Passage provided »
##############################

Nathaniel Gordon (February 6, 1826 – February 21, 1862) was an American slave trader who was the only person in the United States to be tried, convicted and executed for having "engaged in the slave trade" under the Piracy Law of 1820.

Early life
Gordon was born in Portland, Maine. He went into shipping and eventually owned his own ship. He had a wife named Elizabeth and a two-year-old son named Nathaniel at the time of his final voyage to Africa.

When Gordon was 12, his father was arrested for attempting to smuggle slaves into the United States. The law stated that he should be deemed a pirate and given a mandatory death sentence. However, there are no records of how the case was resolved, albeit it is known that Gordon's father was not executed.

Slave trading
In 1848, Gordon's boat, Juliet, was searched by the U.S. Navy for evidence of slave trading. After no evidence of slave trading could be found, Gordon was released from their custody. However, there were allegations that Gordon had indeed gone to Africa, taken a cargo of slaves, and returned to Brazil, where slavery was still legal at the time.

In 1851, Gordon, captaining the Camargo, went on another expedition from Brazil to Africa. Gordon took on 500 Africans and set sail for Brazil. He had to take numerous measures to avoid naval patrol ships. Gordon was nevertheless chased by a British man-of-war. After arriving in Brazil and dropping off the Africans, Gordon burned his ship to destroy evidence. The Africans were seized and some of Gordon's men were arrested and charged. Gordon himself escaped by dressing into women's clothes.

Shortly after the Camargo voyage, Gordon, captaining Ottawa, made a slaving voyage to Cuba, where slavery was also still legal, with a cargo of Africans. Only about 25 percent of the Africans survived, with Gordon later claiming that a rival trader had poisoned them. After landing in Cuba, Gordon burned his ship afterwards to destroy evidence.

In late July 1860, Gordon set sail for the west coast of Africa. On August 7, 1860, he loaded 897 slaves aboard Erie at Sharks Point, Congo River, West Africa, "of whom only 172 were men and 162 grown women. Gordon ... preferred to carry children because they could not rise up to avenge his cruelties." According to reports, Gordon was responsible for at least 29 deaths. Those who died were thrown overboard.

##############################

Data records »
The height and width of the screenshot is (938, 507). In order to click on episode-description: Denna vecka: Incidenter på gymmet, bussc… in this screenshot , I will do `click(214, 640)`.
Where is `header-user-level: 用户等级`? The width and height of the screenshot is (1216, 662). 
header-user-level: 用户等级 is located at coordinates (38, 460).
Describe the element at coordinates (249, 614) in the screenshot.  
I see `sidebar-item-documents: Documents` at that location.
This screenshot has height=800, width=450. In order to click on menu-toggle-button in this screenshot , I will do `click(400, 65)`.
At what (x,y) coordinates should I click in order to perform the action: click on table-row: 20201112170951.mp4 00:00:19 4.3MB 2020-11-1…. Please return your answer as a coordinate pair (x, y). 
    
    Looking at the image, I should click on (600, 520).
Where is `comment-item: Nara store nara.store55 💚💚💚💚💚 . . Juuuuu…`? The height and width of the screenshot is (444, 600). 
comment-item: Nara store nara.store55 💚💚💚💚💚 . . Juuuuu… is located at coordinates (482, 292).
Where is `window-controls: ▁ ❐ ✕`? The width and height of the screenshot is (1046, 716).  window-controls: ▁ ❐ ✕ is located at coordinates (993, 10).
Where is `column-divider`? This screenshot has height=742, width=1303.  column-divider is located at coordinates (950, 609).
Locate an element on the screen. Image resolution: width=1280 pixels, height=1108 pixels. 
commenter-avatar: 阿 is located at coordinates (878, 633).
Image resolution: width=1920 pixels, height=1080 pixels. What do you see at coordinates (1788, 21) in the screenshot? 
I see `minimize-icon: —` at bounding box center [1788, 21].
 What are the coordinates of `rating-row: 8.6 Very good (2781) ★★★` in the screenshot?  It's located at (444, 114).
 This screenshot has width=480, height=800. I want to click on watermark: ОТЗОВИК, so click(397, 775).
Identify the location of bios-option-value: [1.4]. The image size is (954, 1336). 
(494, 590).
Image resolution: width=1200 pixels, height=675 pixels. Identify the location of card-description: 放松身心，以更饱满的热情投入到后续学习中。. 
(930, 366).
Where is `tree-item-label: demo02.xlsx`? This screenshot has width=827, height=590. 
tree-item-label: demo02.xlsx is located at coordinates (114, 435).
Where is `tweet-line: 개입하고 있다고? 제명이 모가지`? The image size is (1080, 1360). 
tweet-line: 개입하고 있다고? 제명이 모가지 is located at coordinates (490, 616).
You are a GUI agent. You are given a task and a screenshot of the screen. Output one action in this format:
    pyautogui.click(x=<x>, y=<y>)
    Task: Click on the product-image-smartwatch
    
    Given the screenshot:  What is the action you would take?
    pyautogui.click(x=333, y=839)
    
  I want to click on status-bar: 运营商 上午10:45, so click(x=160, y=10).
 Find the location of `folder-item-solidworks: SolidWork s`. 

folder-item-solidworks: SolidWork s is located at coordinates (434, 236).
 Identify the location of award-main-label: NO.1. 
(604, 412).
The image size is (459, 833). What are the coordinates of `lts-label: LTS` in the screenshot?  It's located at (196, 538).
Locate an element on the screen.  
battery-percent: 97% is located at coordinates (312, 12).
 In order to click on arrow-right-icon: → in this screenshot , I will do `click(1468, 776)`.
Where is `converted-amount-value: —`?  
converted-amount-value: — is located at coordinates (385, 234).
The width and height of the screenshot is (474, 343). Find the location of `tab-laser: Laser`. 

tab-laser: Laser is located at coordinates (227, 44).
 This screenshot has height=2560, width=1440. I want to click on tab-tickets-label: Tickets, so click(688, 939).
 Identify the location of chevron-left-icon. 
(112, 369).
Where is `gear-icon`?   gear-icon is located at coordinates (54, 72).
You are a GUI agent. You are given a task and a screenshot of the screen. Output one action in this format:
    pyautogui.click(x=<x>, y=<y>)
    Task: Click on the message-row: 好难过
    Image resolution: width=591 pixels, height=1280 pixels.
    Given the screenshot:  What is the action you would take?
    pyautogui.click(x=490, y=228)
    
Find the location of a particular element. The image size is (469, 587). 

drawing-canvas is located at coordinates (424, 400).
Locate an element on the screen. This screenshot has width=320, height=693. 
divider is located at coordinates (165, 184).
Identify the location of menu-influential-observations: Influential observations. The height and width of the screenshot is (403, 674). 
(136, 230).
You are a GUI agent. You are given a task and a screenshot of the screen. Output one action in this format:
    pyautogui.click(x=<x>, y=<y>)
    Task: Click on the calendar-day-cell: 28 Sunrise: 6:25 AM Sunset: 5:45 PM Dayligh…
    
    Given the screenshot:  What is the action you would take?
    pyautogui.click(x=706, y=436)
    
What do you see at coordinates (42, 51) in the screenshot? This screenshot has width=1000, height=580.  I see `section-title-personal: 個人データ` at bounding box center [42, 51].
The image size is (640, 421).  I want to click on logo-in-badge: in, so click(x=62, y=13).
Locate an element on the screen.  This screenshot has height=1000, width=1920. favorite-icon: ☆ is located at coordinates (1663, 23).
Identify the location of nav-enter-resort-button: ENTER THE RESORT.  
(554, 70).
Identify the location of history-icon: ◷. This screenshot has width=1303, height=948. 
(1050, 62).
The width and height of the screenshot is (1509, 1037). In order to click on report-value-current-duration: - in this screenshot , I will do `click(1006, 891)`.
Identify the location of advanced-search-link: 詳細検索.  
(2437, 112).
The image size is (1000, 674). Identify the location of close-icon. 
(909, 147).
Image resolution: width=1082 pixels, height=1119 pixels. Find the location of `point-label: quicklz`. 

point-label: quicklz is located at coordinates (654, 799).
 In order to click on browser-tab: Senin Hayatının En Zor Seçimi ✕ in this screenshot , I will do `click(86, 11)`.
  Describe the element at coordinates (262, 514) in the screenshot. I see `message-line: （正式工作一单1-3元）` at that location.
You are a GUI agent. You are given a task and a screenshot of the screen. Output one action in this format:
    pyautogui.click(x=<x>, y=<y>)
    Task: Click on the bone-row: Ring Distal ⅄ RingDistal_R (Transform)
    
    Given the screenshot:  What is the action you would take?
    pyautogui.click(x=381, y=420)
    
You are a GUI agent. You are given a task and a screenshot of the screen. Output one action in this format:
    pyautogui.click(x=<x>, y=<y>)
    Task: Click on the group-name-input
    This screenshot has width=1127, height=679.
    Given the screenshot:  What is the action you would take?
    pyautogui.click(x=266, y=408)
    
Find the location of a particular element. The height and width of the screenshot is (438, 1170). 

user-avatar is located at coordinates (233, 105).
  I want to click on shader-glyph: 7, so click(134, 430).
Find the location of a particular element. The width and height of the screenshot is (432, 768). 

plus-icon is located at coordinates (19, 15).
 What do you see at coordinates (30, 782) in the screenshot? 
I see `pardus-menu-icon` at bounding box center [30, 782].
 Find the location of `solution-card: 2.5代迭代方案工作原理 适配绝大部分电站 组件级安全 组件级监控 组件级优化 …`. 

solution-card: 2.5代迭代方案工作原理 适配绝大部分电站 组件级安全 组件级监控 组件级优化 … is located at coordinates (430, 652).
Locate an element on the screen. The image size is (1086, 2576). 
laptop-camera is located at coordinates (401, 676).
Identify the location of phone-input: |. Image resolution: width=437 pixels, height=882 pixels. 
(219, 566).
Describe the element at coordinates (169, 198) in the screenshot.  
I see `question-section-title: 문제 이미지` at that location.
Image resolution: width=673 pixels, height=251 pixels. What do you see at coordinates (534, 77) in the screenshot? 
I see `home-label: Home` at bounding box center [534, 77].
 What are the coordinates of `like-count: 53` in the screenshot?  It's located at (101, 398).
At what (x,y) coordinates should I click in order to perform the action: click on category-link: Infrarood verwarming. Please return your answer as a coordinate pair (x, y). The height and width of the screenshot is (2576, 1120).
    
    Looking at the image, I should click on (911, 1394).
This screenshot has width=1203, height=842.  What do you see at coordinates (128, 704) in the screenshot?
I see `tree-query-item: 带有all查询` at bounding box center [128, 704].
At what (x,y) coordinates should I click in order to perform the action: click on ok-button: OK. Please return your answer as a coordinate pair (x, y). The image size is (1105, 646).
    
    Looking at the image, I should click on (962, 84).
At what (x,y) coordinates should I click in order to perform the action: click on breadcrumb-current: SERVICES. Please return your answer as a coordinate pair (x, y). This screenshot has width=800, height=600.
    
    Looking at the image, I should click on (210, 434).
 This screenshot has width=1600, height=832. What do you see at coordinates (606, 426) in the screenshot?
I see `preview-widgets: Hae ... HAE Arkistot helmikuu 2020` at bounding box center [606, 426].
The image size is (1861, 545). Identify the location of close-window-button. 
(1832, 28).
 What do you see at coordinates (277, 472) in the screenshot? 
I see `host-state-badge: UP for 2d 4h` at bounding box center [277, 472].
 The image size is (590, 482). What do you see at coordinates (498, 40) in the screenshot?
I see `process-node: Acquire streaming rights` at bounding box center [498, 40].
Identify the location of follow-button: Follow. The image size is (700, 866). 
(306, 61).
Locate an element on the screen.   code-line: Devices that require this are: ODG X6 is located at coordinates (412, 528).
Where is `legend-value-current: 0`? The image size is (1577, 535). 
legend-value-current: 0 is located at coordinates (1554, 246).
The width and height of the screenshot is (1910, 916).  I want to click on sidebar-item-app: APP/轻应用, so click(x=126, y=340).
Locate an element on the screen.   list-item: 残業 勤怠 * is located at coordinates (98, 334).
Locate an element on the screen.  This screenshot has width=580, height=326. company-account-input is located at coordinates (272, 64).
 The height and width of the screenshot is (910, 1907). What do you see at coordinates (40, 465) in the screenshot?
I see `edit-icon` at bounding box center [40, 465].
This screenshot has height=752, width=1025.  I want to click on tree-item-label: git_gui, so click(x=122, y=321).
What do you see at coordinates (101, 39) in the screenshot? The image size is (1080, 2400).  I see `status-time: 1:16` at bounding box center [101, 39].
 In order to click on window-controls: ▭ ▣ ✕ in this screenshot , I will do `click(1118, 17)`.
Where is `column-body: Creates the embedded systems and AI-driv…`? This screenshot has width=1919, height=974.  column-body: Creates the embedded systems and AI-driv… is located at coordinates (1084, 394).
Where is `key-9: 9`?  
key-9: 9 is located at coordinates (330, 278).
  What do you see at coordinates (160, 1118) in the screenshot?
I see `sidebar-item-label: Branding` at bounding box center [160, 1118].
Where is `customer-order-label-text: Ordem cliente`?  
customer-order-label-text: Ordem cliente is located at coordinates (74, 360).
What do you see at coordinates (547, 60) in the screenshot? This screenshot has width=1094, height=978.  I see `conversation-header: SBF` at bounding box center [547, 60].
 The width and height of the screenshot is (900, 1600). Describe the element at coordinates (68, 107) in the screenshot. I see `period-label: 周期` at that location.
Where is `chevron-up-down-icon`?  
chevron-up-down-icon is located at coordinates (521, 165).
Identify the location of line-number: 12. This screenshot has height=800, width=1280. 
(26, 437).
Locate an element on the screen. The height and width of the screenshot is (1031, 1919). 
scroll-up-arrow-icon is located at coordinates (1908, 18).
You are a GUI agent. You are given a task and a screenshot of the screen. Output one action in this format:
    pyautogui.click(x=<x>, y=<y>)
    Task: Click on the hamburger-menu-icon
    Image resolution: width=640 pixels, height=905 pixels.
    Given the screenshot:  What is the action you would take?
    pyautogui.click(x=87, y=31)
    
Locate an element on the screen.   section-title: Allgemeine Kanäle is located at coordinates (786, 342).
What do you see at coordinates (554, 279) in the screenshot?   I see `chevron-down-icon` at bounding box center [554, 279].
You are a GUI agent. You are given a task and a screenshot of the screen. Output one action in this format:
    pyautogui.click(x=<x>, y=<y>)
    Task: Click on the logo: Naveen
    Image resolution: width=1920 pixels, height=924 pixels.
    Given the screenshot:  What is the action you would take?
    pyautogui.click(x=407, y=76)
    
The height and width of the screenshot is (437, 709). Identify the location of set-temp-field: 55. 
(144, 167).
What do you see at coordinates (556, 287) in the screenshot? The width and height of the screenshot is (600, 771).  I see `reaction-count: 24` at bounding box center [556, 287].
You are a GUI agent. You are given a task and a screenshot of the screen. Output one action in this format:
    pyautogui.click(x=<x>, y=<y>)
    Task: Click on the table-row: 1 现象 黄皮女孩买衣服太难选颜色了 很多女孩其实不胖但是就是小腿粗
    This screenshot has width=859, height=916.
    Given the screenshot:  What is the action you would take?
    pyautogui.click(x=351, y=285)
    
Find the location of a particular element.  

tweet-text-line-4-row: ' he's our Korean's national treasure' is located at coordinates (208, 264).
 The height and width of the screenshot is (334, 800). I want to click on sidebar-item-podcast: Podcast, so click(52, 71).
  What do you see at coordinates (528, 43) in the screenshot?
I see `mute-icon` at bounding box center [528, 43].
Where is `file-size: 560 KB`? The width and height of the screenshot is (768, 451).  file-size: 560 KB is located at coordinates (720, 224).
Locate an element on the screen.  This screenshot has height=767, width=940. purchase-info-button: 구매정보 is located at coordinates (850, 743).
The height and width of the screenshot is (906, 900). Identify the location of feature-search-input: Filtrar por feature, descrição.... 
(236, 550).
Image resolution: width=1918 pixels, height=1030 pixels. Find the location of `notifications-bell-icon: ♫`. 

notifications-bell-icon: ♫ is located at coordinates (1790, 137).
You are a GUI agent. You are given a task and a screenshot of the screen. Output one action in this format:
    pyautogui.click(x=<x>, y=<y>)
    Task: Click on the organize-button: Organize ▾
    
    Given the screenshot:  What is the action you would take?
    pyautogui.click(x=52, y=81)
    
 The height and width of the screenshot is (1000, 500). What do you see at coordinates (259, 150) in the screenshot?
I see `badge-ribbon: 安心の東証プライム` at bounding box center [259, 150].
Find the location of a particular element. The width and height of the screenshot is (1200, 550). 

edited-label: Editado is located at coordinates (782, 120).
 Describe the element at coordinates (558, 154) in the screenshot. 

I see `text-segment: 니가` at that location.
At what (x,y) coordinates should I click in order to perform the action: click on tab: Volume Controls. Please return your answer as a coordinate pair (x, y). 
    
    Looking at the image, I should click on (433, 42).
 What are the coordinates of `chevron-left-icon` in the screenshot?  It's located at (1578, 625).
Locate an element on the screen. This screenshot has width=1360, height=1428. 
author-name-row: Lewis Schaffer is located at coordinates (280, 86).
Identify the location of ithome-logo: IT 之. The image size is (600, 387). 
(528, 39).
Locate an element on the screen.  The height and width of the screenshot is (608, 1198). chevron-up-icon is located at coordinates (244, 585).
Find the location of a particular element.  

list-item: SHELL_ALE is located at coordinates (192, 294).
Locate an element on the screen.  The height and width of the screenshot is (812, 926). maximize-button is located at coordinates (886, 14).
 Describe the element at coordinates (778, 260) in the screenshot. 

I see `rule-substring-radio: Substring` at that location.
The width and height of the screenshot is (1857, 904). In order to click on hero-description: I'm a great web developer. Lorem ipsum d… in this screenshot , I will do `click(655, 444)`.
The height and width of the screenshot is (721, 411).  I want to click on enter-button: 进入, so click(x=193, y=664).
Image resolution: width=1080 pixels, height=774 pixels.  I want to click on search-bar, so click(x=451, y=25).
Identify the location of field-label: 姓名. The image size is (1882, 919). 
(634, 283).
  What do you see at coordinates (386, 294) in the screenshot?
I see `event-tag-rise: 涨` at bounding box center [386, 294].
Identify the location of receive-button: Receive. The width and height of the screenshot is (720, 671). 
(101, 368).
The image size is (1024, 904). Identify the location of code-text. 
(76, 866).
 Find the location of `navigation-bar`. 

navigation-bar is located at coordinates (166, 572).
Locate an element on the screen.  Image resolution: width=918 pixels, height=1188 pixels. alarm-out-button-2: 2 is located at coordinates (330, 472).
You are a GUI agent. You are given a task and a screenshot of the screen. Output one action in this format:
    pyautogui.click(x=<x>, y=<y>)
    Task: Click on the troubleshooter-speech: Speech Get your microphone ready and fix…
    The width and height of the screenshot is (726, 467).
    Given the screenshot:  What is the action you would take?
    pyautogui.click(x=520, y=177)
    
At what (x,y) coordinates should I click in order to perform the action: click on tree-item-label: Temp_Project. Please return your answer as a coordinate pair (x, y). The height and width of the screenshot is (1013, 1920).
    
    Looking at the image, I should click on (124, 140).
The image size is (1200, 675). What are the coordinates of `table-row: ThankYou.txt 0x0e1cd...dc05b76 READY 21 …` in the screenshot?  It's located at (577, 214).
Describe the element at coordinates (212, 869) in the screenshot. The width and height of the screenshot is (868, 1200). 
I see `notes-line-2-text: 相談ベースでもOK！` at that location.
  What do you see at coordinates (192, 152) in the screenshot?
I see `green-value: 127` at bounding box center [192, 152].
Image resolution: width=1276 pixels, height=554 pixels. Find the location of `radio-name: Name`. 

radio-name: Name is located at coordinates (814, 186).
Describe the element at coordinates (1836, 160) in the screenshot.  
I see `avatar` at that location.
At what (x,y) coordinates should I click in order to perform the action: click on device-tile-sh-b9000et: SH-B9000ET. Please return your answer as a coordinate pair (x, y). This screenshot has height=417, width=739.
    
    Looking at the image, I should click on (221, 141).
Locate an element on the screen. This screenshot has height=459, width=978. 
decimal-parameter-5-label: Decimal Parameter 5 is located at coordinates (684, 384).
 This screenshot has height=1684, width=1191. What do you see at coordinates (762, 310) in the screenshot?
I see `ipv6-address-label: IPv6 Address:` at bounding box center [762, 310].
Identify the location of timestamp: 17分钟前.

##############################

Tasks to perform »
• 1. Name every ship that the passage about Nathaniel Gordon mentions.
• 2. Copy the lines of the listing, starting at the line that has "This screenshot has height=800, width=450." and stopping after the line that has "commenter-avatar: 阿 is".

Responses to the exercise »
• 1. Juliet, Camargo, Ottawa, Erie

• 2.
This screenshot has height=800, width=450. In order to click on menu-toggle-button in this screenshot , I will do `click(400, 65)`.
At what (x,y) coordinates should I click in order to perform the action: click on table-row: 20201112170951.mp4 00:00:19 4.3MB 2020-11-1…. Please return your answer as a coordinate pair (x, y). 
    
    Looking at the image, I should click on (600, 520).
Where is `comment-item: Nara store nara.store55 💚💚💚💚💚 . . Juuuuu…`? The height and width of the screenshot is (444, 600). 
comment-item: Nara store nara.store55 💚💚💚💚💚 . . Juuuuu… is located at coordinates (482, 292).
Where is `window-controls: ▁ ❐ ✕`? The width and height of the screenshot is (1046, 716).  window-controls: ▁ ❐ ✕ is located at coordinates (993, 10).
Where is `column-divider`? This screenshot has height=742, width=1303.  column-divider is located at coordinates (950, 609).
Locate an element on the screen. Image resolution: width=1280 pixels, height=1108 pixels. 
commenter-avatar: 阿 is located at coordinates (878, 633).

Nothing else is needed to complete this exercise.